Effect of hematopoietic NPC1 on gut microbiota composition

While the link between diet-induced changes in gut microbiota and lipid metabolism in metabolic syndrome (MetS) has been established, the exact contribution of non-dietary factors explaining this relation is unclear. As several findings suggested a role for the lysosomal lipid transporter Niemann-Pick type C1 (NPC1) in macrophages for disturbing lipid homeostasis in MetS, we here explored whether a hematopoietic Npc1 mutation also influences gut microbiota composition. To mimic a human plasma lipoprotein profile, low-density lipoprotein receptor knockout (Ldlr-/-) mice were fed a high-fat, high-cholesterol (HFC) diet for 12 weeks.
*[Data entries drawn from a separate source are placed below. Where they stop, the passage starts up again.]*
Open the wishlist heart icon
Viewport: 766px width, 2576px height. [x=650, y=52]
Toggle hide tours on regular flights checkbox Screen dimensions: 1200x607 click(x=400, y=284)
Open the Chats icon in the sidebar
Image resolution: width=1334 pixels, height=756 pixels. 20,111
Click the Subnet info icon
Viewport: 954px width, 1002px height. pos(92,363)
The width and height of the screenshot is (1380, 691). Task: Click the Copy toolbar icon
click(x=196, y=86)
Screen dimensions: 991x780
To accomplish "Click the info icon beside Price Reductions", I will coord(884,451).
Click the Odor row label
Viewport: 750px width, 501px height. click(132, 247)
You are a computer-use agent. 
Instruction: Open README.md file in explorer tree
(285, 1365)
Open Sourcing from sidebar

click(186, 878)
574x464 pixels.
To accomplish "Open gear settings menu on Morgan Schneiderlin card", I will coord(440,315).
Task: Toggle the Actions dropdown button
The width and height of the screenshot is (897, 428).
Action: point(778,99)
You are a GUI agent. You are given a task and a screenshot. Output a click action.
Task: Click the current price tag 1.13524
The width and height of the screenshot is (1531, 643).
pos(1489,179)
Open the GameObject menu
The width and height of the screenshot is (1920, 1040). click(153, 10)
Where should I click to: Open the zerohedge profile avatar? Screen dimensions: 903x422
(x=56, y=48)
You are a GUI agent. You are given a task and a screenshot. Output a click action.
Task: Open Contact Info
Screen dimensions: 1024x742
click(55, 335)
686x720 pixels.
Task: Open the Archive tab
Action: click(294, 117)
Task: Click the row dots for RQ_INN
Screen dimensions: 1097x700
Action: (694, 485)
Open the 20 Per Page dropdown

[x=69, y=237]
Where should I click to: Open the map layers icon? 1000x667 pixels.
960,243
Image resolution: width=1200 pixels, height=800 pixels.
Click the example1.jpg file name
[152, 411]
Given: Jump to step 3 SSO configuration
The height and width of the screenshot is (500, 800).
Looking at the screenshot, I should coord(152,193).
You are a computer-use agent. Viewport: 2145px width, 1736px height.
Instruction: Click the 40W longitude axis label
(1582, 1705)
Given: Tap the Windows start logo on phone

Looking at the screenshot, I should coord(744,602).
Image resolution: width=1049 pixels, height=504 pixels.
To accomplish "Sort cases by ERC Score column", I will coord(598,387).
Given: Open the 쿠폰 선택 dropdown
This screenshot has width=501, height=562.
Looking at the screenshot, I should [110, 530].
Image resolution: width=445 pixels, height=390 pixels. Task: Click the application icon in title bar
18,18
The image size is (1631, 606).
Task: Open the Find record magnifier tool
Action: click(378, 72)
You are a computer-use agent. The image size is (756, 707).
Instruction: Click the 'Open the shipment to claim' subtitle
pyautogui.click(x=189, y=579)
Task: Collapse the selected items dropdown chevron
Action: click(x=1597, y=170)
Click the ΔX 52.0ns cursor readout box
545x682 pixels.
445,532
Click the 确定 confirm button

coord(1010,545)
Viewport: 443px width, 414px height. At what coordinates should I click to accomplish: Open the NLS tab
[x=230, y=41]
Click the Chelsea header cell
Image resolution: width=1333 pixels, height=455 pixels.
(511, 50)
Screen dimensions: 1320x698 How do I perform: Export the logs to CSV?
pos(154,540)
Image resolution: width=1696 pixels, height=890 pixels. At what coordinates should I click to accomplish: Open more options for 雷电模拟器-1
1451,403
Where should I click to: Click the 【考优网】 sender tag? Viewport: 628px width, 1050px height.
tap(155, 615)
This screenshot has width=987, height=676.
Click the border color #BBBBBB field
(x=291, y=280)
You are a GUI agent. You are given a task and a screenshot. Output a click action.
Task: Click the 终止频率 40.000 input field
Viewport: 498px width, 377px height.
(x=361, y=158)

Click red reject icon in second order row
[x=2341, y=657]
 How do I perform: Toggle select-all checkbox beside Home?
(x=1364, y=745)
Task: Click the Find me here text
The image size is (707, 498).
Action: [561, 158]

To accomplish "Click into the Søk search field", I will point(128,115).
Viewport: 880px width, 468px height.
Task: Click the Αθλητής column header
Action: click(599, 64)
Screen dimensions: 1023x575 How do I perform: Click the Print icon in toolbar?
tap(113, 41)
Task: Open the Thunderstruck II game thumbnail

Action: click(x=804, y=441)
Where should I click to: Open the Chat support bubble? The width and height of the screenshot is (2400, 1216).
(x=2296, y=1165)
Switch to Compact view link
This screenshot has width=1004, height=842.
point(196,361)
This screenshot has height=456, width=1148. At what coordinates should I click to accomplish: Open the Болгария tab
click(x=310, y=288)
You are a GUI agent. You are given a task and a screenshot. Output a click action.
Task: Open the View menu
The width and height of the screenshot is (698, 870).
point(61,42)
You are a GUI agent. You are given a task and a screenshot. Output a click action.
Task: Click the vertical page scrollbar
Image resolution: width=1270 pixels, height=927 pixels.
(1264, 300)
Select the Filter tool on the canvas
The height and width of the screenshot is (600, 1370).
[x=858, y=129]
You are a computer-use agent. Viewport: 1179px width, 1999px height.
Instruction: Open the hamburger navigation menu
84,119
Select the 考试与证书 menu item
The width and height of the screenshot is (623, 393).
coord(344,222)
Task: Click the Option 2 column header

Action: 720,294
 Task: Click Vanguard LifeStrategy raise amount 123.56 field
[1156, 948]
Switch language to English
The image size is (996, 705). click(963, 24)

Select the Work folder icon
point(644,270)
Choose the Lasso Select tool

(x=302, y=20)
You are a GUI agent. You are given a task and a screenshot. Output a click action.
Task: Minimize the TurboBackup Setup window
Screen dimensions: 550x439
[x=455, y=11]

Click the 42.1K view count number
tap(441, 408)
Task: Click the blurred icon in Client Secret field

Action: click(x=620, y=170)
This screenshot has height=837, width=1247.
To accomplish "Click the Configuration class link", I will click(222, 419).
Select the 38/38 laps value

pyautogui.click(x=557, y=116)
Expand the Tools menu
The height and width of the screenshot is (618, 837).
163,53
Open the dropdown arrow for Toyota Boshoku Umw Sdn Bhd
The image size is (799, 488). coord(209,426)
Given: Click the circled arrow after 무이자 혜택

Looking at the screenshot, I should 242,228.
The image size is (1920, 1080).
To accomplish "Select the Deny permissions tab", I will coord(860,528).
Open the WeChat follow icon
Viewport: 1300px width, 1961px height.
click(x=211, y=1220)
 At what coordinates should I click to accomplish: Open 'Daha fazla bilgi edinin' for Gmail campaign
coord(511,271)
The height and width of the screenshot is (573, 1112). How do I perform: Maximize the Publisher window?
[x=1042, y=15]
Subsequently, they were transplanted with bone marrow from Niemann-Pick type C1 mutant (Npc1mut) mice, which are known to develop lysosomal lipid accumulation. As a control, Ldlr-/- mice were transplanted with wildtype (Npc1wt) bone marrow. Fecal samples were used to profile the microbial composition by 16s ribosomal RNA gene sequencing. The hematopoietic Npc1 mutation shifted the gut microbiota composition and increased microbial richness and diversity. Variations in plasma lipid levels correlated with microbial diversity and richness as well as with several bacterial genera. This study shows that non-dietary disturbances in lipid metabolism such as a hematopoietic Npc1 mutation affect the gut microbiome. Future research investigating the role of non-dietary factors (such as host genetics) on gut microbiota can therefore lead to identification of novel diagnostic and therapeutic targets for MetS.